═════ AVAILABLE DATA ═════

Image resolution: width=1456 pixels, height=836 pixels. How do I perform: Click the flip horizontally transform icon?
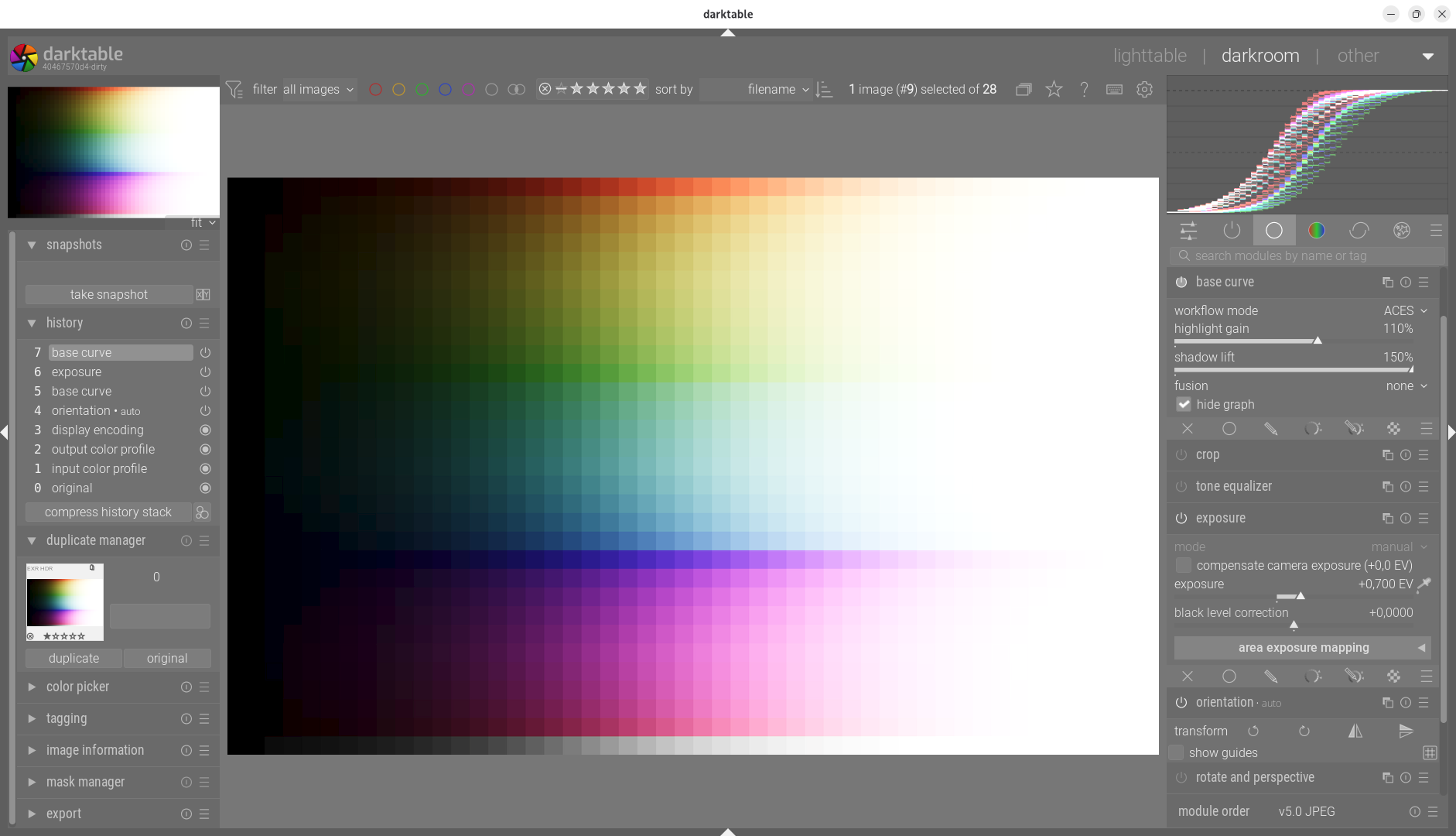[1355, 731]
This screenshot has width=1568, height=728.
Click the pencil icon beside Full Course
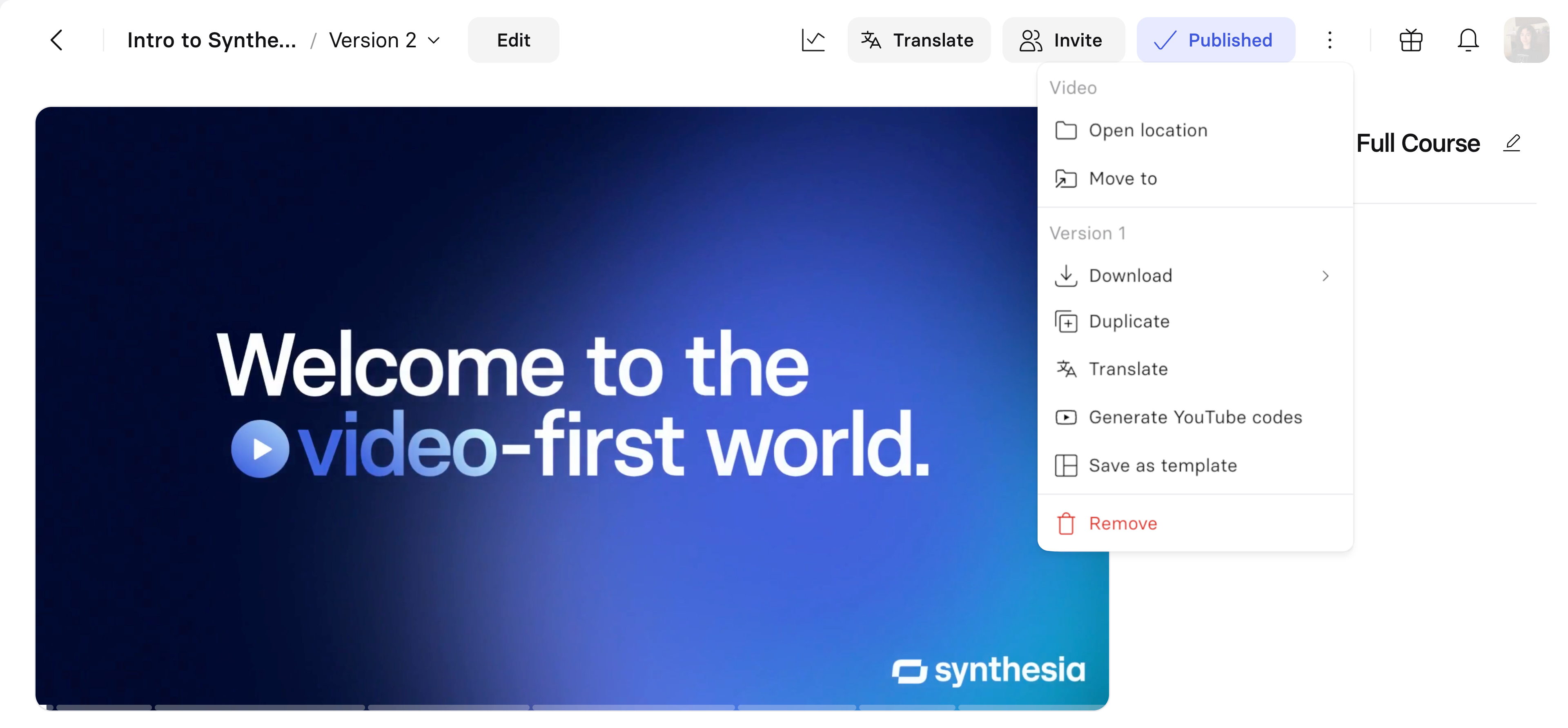coord(1512,143)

═════

WORK TO BE COMPLETED:
Pick out each line in the rows above that contains the string "icon", matching case exactly.

FINISHED EXERCISE:
Image resolution: width=1456 pixels, height=836 pixels. How do I perform: Click the flip horizontally transform icon?
Click the pencil icon beside Full Course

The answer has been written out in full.